My throat clenches as tears want to stream down my face. Do I cry in front of everyone? My heart answers- yes. So I let the tears fall and feel the lump in my throat release.
To my left, less than 12 inches away in the IV infusion chair next to me, a woman’s body convulses and writhes in uncontrollable agony. She did not ask for this. She is not telling her body to spasm, twitch, shake and flop left and right. Her body is doing this against her own will and volition. The nurse gives her a push of a medication through the line leading into her heart to slow down the impulses that her nervous system is firing off far beyond the rate it should.
I used to push the same medications on people for seizures that were related to alcohol withdrawal or other neurological issues…. Sometimes I would administer them to people who were extremely belligerent, on a ventilator in the ICU, or if they were going to have a procedure like a colonoscopy or needed a broken limb reset and required minor sedation – but never did I give medication for tremors and seizures caused by something called Neurological Lyme Disease.
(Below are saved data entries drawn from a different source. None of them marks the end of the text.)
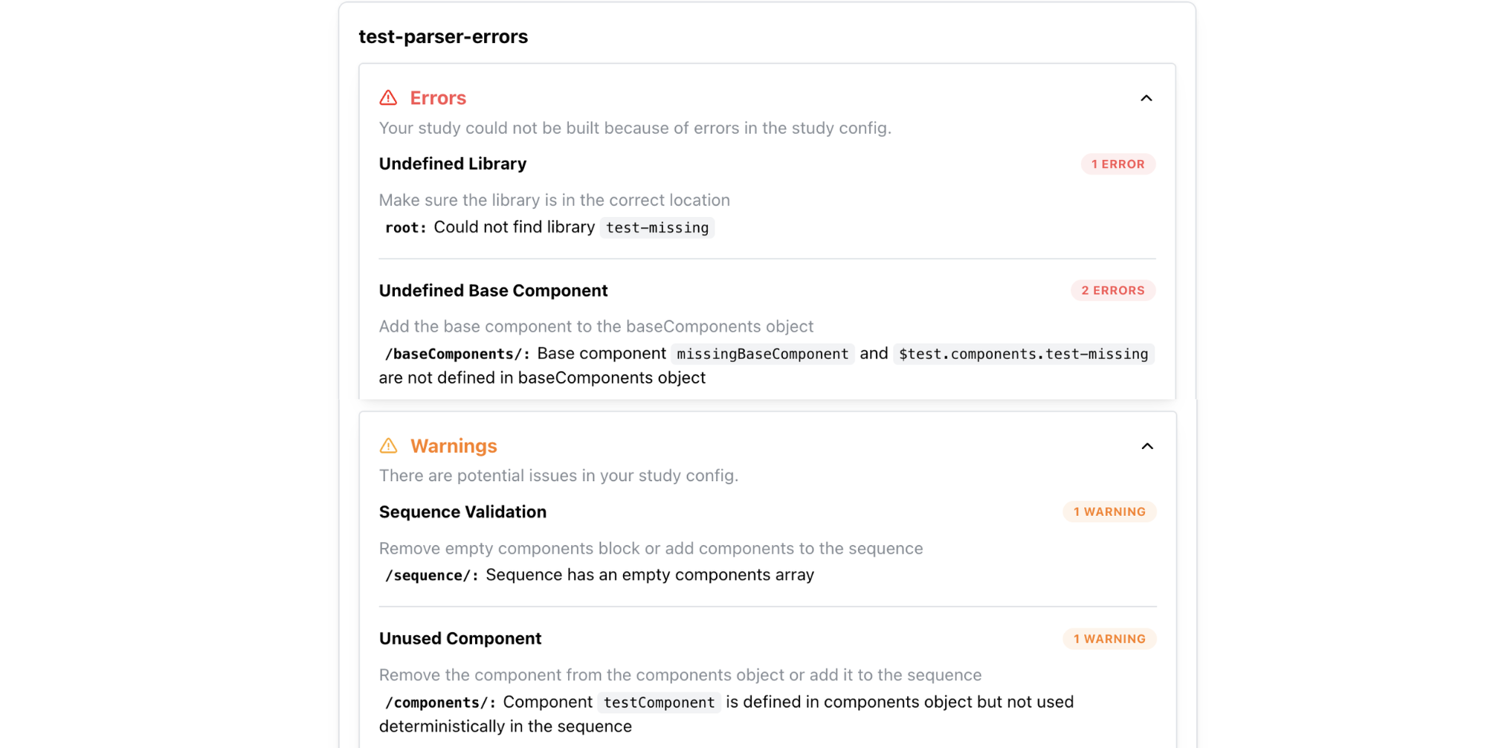
Task: Click the 1 ERROR badge for Undefined Library
Action: pyautogui.click(x=1118, y=164)
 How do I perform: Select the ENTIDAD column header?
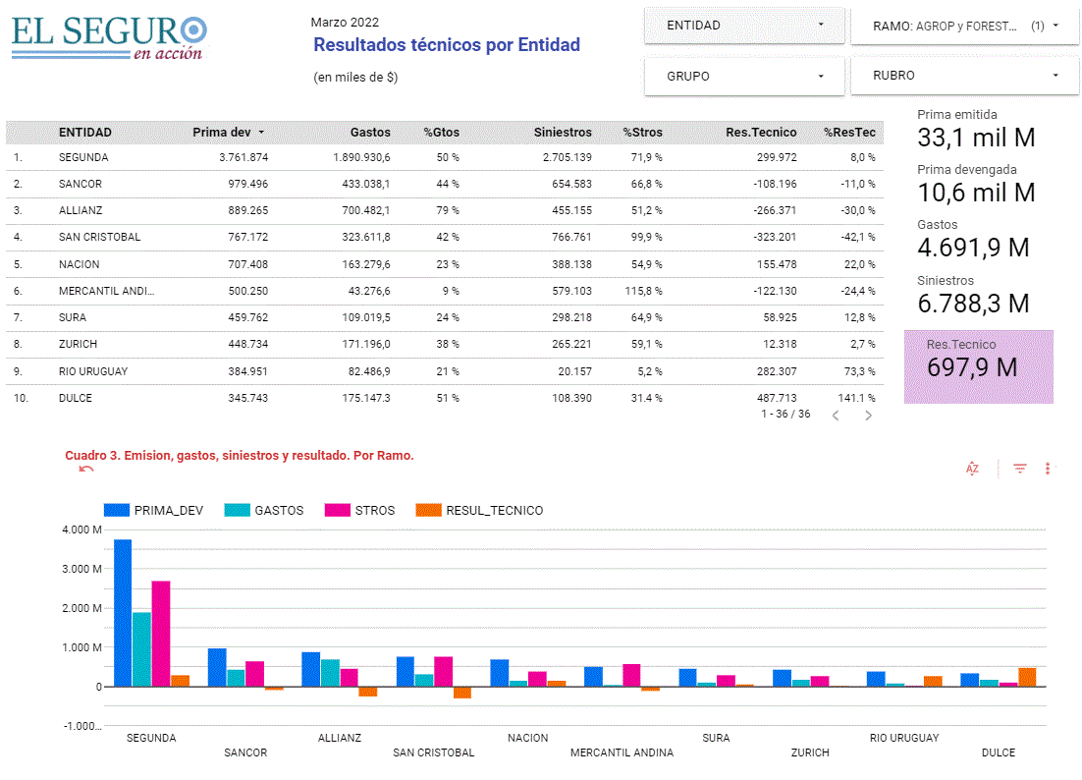click(85, 133)
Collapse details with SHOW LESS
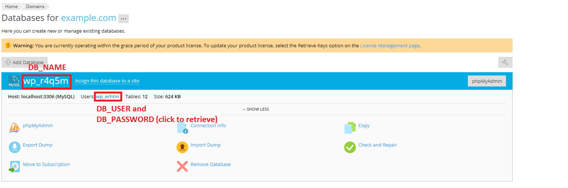The width and height of the screenshot is (568, 188). tap(256, 109)
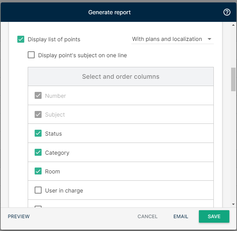This screenshot has height=231, width=237.
Task: Uncheck the Status column checkbox
Action: point(38,133)
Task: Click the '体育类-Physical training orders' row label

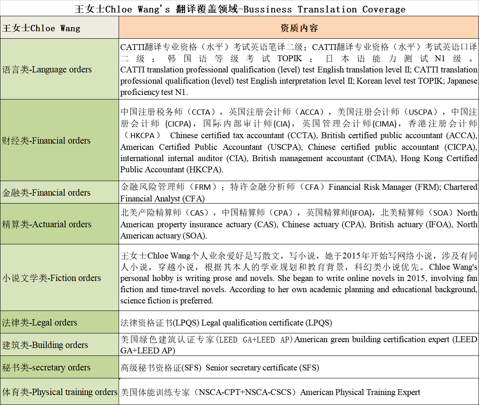Action: click(x=60, y=392)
This isn’t a Sci-Fi-esque horror story. It’s a non-fiction horror story that is the unbearable reality that hundreds of thousands of people all over America and the rest of the world are protagonists in. Almost all of these people are told by medical professionals that their symptoms are “in their head.” To some degree, this is true. It is in their head, literally — the infection, inflammation, and subsequent brain damage. The heart palpitations are just “anxiety,” they say, where in fact, it might be Lyme carditis or bartonella – a bacteria that likes to gravitate toward heart tissue and can cause life threatening infection. The inability to get out of bed or walk 10 feet to the kitchen is “chronic fatigue syndrome.” The neuropathy and burning sensations throughout one’s body are “fibromyalgia.” Lyme and the hellacious nightmare it portends is continually brushed under the rug. It’s disgusting and saddening that HEALTH INSURANCE DOES NOT RECOGNIZE THIS DISEASE, yet other chronic illnesses that are actually often preventable such as Diabetes (unless it’s type 1), COPD, etc are 100% covered.
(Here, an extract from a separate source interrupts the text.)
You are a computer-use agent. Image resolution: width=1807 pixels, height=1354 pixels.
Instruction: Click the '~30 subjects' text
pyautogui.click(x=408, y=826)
The CDC claims that 28 days of oral antibiotics will cure Lyme disease and that chronic Lyme is a fallacy co-opted by people who are in a state of desperation and unresponsive to the treatment that is currently approved for Lyme disease in the US, yet John Hopkins has an entire wing dedicated to chronic Lyme research and states that it does indeed exist based on scientific/clinical research and documentation. There is hardly any funding allotted for research on Lyme disease in this country. People are suffering beyond measure. Most are misdiagnosed for YEARS before finding out, and by then, chances of full recovery are slim to nil. They are left without anywhere to turn. They often end up on the streets or perhaps worse, institutionalized, because they are thought to be psychotic when they say they feel as though “bugs are crawling around inside of their body” or “I have incessant muscle twitching and tremors” but the neurologist’s 2 minute exam comes back unremarkable.
People are DYING, and a vast number among them are young CHILDREN ages 5 – 14. If Lyme doesn’t kill them, it’s not unlikely that they will one day kill themselves because of the immense physical pain, mental anguish, and lack of resources, answers, help, and recognition. Suicide is becoming increasingly more common amongst the Lyme disease population.
I unabashedly confess that I was really, really close… right on the brink of choosing death instead of life – until I received the proper intensive treatment my body required and it started turning a corner 4 months in. Was I willing to go from running several miles a day and living my best life as a nurse to being bedbound with excruciating pain and weakness and unable to talk most days/verbalize my thoughts or sleep more than an hour a night for the rest of my life? My answer was always no. I value quality of life over quantity of years.
Doctors and nurses (myself included) often jump to conclusions or are unwilling to really take the time to listen to their patients, think outside the box, or consider other potential differential diagnoses. Knowledge is power peeps! It could also save a life.